Örnek bir davranış
Ahmet Özsoy

Ahmet Özsoy

Örnek bir davranış

18 Eylül 2014 - 07:21

Son yazımda ‘Küskünler Ülkesi’ diye bir başlık atmış ülkenin en yukarıdan aşağılara değin sorumlular, yetkililer, kurumlar arasındaki küskünlüklerden bahsetmiştim.

Aslında herhangi bir kişiyi direk olarak suçlamadan genel anlamda; bu küskün havanın yöneticilerimize yakışmadığını, ülke yönetiminin, kentlerin yönetiminin küskünlüklerle, karşılıklı atışmalarla değil, aralarında kurmaları gereken dialoglarla gerçekleşmesini arzulayan bir yazı idi.

Ama her zaman olduğu gibi, sorunlara kendi dar siyasi pencerelerinden bakan bazı arkadaşlarımız hemen savunmaya geçip benim bazı yöneticileri suçlamak, karalamak amacıyla bunları yazdığımı söylediler çeşitli yerlerde.

Gariptir.

Karşımızdaki kişiye bir etiket yapıştırdıktan sonra asla ne dediğine bakmayız.

Oysa hangi siyasi görüşten olursak olalım, aklın yolunun bir olduğu alanlar, konular vardır.

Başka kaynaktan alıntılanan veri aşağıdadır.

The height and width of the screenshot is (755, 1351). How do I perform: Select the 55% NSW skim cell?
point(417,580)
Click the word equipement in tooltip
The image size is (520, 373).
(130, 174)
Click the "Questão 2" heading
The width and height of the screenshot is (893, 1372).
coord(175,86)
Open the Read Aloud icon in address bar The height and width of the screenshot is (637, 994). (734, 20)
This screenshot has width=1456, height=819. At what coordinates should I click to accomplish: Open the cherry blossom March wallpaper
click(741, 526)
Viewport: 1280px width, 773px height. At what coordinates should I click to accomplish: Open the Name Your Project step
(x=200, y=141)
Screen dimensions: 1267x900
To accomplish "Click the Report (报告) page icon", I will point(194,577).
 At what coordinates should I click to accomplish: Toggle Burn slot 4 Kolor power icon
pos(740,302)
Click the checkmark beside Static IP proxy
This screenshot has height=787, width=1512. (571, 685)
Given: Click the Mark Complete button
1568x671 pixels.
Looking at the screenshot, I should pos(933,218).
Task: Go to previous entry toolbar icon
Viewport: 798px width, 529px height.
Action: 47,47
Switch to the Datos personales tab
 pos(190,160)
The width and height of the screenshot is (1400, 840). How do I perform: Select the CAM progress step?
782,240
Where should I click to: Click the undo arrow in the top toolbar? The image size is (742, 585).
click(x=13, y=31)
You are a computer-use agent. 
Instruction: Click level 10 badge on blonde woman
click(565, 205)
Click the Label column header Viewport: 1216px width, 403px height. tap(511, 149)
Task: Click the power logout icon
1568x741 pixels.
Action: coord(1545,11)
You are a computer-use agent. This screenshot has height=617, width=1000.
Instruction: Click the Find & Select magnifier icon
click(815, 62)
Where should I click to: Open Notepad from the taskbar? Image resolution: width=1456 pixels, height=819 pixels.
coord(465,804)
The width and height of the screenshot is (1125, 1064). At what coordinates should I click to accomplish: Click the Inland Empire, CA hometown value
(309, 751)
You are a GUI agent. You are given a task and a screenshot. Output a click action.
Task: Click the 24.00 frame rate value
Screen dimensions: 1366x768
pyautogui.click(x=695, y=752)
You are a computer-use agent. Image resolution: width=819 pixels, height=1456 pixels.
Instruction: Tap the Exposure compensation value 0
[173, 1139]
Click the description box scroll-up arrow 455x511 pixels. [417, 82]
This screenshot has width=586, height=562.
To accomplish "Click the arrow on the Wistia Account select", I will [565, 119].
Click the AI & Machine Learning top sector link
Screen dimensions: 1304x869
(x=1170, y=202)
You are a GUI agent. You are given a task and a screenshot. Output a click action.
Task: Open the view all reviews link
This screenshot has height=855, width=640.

Sorun bu ülkenin dirliği düzeni, bu kentin geleceği ise, buralarda farklı düşünmek adeta olanaksızdır.

Kaldı ki

Makamlar gibi hepimiz geçiciyiz.

Önemli olan bizden sonra gelenlere bu kenti en yaşanılır, en ferah bir şekilde teslim edebilmek değil mi?

Elbette hepimizin farklı siyasi düşünceleri olacaktır.

Ama kentin gereksinimleri ve onların gerçekleştirilme yolları da bellidir.

Kentin gelişmesinde önemli olan; siyasi görüşümüzü bir kenara atmadan gelişim için katkı koyabilmektir.

Elbette amacımız, kişisel veya grupsal çıkarların ötesinde bu kentin insanlarına huzurlu bir yaşam sağlamaksa.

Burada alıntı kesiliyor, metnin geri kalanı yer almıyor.